Published: 12/12/2001, Volume II2, No. 5835 Page 7
The Modernisation Agency is to launch an ambitious programme to help hospitals increase productivity and hit waiting-list targets.
The hospital improvement partnership (HIP) will be the flagship programme of the agency's new strategy, which was revealed to HSJ by director David Fillingham (HSJ interview, pages 20-21).
Mr Fillingham also confirmed that strategic health authorities will be given a leading role in delivering modernisation at a local level (news, pages 4-5, 10 October).
The 28 SHAs will receive about£2m each to run local improvement programmes. The programme is expected to receive around£30m of new money.
HIP will be an 'umbrella' programme covering a range of initiatives designed to improve hospital productivity.
However, the centrepiece of HIP will be a diagnostic tool which will help identify bottlenecks impeding the efficient delivery of care within a trust. Funding and resources, such as specialist agency teams which will provide training, support and advice, will then be available to unblock those bottlenecks.
Mr Fillingham said that the approach was based on work undertaken by Kate Sylvester, national redesign director at the agency, which attempts to analyse why bottlenecks occur and how they should be unblocked.
'If You have got a hospital running at 97-98 per cent occupancy, you might not necessarily need new beds, ' explained Mr Fillingham.
'You could be running the hospital so hot that It is becoming dysfunctional and that, as a result, lengths of stay are becoming very inefficient. The diagnostic tool will allow you to see where the problem is, be it radiology, pathology or even, as we discovered in one case, the linen department.'
From January, Ealing Hospital trust, East Sussex Hospitals trust, Central Manchester/Manchester Childrens University Hospitals trust and Nottingham City Hospital trust will pilot HIP.
Mr Fillingham said: 'We want to move quickly to make an impact on targets. I would be amazed if trusts didn't want to get involved.
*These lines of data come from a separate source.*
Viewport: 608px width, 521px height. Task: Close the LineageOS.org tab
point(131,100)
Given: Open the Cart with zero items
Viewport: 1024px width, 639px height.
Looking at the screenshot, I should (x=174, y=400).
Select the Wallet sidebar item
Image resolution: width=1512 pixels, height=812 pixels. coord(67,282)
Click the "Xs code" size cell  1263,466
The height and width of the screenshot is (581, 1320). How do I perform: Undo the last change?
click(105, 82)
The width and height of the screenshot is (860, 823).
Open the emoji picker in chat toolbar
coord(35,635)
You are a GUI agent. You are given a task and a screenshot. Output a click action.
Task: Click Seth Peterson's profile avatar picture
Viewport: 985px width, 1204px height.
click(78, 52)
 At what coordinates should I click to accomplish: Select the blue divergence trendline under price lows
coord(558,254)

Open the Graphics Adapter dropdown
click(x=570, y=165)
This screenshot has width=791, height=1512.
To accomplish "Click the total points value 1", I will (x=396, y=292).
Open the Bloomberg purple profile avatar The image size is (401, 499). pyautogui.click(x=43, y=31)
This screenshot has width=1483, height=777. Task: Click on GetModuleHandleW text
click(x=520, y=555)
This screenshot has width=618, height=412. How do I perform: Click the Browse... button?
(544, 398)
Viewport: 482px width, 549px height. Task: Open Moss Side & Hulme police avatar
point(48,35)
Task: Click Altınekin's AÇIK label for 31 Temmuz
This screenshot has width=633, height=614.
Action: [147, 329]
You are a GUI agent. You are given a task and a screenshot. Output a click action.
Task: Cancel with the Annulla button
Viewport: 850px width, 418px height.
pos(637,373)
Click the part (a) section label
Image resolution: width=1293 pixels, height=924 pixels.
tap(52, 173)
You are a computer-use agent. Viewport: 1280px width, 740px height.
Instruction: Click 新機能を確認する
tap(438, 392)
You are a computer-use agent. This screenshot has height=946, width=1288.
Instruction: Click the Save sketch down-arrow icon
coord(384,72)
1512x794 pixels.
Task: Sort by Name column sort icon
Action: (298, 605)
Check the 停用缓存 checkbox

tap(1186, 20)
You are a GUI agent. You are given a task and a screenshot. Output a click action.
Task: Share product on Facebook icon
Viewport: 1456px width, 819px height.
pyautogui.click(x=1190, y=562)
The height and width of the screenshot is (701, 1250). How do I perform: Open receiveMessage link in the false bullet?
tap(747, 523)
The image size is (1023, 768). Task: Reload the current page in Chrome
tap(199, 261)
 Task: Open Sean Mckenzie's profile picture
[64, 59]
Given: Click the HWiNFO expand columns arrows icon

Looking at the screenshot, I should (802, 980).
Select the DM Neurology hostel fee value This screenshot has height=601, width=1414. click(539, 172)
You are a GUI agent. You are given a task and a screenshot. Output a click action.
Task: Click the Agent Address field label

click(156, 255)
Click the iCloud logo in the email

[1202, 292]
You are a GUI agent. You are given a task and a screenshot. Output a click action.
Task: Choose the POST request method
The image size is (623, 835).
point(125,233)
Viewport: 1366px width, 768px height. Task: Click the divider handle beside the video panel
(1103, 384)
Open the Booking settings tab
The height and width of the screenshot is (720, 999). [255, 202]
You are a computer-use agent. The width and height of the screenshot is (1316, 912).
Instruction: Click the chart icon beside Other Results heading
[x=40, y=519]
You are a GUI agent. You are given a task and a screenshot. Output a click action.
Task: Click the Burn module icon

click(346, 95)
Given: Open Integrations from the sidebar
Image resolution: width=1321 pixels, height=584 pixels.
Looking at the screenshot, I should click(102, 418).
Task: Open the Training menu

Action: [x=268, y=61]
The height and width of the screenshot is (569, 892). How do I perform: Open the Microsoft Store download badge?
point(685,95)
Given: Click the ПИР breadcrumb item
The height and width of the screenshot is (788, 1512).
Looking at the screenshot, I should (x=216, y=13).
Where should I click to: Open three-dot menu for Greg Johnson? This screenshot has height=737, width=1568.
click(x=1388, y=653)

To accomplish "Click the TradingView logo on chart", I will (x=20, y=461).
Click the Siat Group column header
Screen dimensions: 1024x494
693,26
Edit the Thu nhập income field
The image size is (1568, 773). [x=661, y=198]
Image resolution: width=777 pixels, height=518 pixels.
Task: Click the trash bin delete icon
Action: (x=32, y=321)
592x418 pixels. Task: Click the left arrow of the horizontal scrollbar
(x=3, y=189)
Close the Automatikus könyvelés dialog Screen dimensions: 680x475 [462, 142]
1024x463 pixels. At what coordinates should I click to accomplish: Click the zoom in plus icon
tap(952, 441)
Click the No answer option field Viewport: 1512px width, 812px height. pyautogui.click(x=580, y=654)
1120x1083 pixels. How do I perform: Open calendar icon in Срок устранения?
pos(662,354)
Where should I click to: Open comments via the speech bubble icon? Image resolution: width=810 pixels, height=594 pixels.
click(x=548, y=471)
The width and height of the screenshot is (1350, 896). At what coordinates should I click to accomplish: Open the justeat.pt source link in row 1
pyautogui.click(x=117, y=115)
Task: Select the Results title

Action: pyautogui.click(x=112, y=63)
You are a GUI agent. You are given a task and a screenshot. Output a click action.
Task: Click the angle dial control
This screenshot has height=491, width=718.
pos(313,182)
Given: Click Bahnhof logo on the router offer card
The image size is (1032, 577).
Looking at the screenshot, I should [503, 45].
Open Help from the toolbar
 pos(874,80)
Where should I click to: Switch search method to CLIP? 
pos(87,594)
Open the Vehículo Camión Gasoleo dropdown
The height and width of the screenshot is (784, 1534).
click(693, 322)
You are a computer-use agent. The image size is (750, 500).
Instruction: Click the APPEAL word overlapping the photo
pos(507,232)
If a trust is struggling with its access targets and doesn't want to go on the programme, somebody is going to be asking why.'
The new modernisation funds will be administered by SHAs 'in conjunction with primary care and acute trusts and on behalf of the local health economy', claimed the agency director.
Each SHA will receive around£2m, but initially the majority will be used to fund staff and resources currently employed by the agency.
The new arrangements will be piloted from January by four authorities - West Yorkshire, North Central London, Bedfordshire and Hertfordshire, and Surrey and Sussex.